Task brief – Each line of the data has to be written out again exactly as shown.

Saved entries:

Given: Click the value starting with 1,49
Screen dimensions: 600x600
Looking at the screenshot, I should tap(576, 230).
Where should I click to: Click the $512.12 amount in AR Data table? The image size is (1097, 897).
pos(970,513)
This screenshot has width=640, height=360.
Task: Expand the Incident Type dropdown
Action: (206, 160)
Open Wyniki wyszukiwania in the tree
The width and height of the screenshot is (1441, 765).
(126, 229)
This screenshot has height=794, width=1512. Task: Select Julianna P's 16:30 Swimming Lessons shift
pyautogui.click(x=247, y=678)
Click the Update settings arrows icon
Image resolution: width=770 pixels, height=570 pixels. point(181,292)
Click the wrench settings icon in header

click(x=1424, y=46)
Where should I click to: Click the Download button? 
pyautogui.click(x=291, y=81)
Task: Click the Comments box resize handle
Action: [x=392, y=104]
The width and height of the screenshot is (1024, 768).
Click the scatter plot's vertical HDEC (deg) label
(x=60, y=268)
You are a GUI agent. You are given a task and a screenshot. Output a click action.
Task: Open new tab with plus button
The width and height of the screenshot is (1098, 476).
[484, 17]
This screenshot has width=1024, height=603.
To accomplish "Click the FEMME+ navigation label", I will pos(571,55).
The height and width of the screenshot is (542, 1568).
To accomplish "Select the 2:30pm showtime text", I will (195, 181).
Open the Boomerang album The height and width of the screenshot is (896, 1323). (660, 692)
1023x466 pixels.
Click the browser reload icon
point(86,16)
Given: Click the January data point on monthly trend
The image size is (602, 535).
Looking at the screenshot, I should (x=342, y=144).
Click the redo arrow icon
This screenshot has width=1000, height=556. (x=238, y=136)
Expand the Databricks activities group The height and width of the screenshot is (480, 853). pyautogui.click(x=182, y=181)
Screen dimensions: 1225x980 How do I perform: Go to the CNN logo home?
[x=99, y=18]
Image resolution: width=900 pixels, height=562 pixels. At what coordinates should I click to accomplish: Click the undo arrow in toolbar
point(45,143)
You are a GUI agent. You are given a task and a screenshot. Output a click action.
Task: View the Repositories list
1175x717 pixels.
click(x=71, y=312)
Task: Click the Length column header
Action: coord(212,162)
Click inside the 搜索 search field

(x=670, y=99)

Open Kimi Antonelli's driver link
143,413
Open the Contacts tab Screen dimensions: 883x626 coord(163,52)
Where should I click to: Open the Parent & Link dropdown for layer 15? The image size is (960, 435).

Reply to the task –
Given: Click the value starting with 1,49
Screen dimensions: 600x600
Looking at the screenshot, I should tap(576, 230).
Where should I click to: Click the $512.12 amount in AR Data table? The image size is (1097, 897).
pos(970,513)
This screenshot has width=640, height=360.
Task: Expand the Incident Type dropdown
Action: (206, 160)
Open Wyniki wyszukiwania in the tree
The width and height of the screenshot is (1441, 765).
(126, 229)
This screenshot has height=794, width=1512. Task: Select Julianna P's 16:30 Swimming Lessons shift
pyautogui.click(x=247, y=678)
Click the Update settings arrows icon
Image resolution: width=770 pixels, height=570 pixels. point(181,292)
Click the wrench settings icon in header

click(x=1424, y=46)
Where should I click to: Click the Download button? 
pyautogui.click(x=291, y=81)
Task: Click the Comments box resize handle
Action: [x=392, y=104]
The width and height of the screenshot is (1024, 768).
Click the scatter plot's vertical HDEC (deg) label
(x=60, y=268)
You are a GUI agent. You are given a task and a screenshot. Output a click action.
Task: Open new tab with plus button
The width and height of the screenshot is (1098, 476).
[484, 17]
This screenshot has width=1024, height=603.
To accomplish "Click the FEMME+ navigation label", I will pos(571,55).
The height and width of the screenshot is (542, 1568).
To accomplish "Select the 2:30pm showtime text", I will (195, 181).
Open the Boomerang album The height and width of the screenshot is (896, 1323). (660, 692)
1023x466 pixels.
Click the browser reload icon
point(86,16)
Given: Click the January data point on monthly trend
The image size is (602, 535).
Looking at the screenshot, I should (x=342, y=144).
Click the redo arrow icon
This screenshot has width=1000, height=556. (x=238, y=136)
Expand the Databricks activities group The height and width of the screenshot is (480, 853). pyautogui.click(x=182, y=181)
Screen dimensions: 1225x980 How do I perform: Go to the CNN logo home?
[x=99, y=18]
Image resolution: width=900 pixels, height=562 pixels. At what coordinates should I click to accomplish: Click the undo arrow in toolbar
point(45,143)
You are a GUI agent. You are given a task and a screenshot. Output a click action.
Task: View the Repositories list
1175x717 pixels.
click(x=71, y=312)
Task: Click the Length column header
Action: coord(212,162)
Click inside the 搜索 search field

(x=670, y=99)

Open Kimi Antonelli's driver link
143,413
Open the Contacts tab Screen dimensions: 883x626 coord(163,52)
Where should I click to: Open the Parent & Link dropdown for layer 15? The image size is (960, 435).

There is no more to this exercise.